◆ **EXERCISES TO COMPLETE**
- a) According to the article on Impossible Foods' new campaign, by what year does the company aim to take animals out of the food production chain?
- b) Translate this sentence from the article on Impossible Foods' new campaign into Spanish: "Markova stressed that it was intuition and not research that drove the direction of the creative."
- c) Copy word for word the portion of the article on Impossible Foods' new campaign between "For Impossible, basing" and "to important causes.", inclusive.

** PASSAGE TO READ follows **

Consumers may be familiar with the Impossible Foods' burger, one of the two leading products (alongside Beyond Meats' burger) that has helped turn plant-based meat alternatives into a $670 million sector. However, they are probably less familiar with Impossible Foods' larger mission: to take animals out of the food production chain by 2035 in order to save the Earth.
It's that mission — and not the Impossible Burger — that takes center stage in the company's latest campaign, which launched on Aug. 8. At the heart of the effort is "The Return," a 90-second short film depicting an astronaut walking around a generic American street, captivated by insects, animals and vegetation in an attempt to invoke the Overview Effect, the phenomenon where astronauts become obsessed with viewing the Earth from space and realizing the planet's beauty, interconnectedness and fragility. While purpose-based marketing is perhaps more widespread than ever, many brand marketers have more experience promoting a product than a mission.
"Pat Brown is the first CEO of a company that's ever said to me, 'Don't put the product in this [ad],'" Impossible Foods Executive Creative Director Sasha Markova told Marketing Dive.
The campaign will include paid media across YouTube, Hulu, Vevo, Instagram (both in-feed and in Stories) and VideoAmp, along with paid search and an experiential element: three "astronauts" will walk around New York City today, Aug. 9, rewarding people that share the experience on social media with brand merchandise and coupons.
Connecting consumers with a mission
While research shows that brands that consumers view as having a positive impact are growing at two times the rate of other brands, it's not as easy to market a purpose as it is to market a burger. The challenge for Impossible was getting consumers to connect with its mission on an emotional level, without resorting to using words like ecology, sustainability and climate change.
"When people hear those words, they switch off," Markova said.
For Impossible, basing the creative for the new campaign around the Overview Effect gave it a way to make an emotional connection.
Markova stressed that it was intuition and not research that drove the direction of the creative.
"The old stories just aren't working, they're not shifting the needle in any way," Markova said. "It was a top-down decision, and at the same time, we're all extremely aware of the cultural conversation happening around the world, especially with younger generations."
Markova's comments nod to a growing body of research that shows that Gen Z has a strong sense of purpose and feels connected to important causes.

** End of PASSAGE TO READ **
** PROVIDED MATERIAL follows **

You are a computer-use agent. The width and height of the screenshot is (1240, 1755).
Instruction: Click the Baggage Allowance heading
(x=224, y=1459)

** End of PROVIDED MATERIAL **

◆ **ANSWERS TO EACH TASK**
- a) By 2035.

- b) Markova subrayó que fue la intuición, y no la investigación, lo que guio la dirección del trabajo creativo.

- c)
For Impossible, basing the creative for the new campaign around the Overview Effect gave it a way to make an emotional connection.
Markova stressed that it was intuition and not research that drove the direction of the creative.
"The old stories just aren't working, they're not shifting the needle in any way," Markova said. "It was a top-down decision, and at the same time, we're all extremely aware of the cultural conversation happening around the world, especially with younger generations."
Markova's comments nod to a growing body of research that shows that Gen Z has a strong sense of purpose and feels connected to important causes.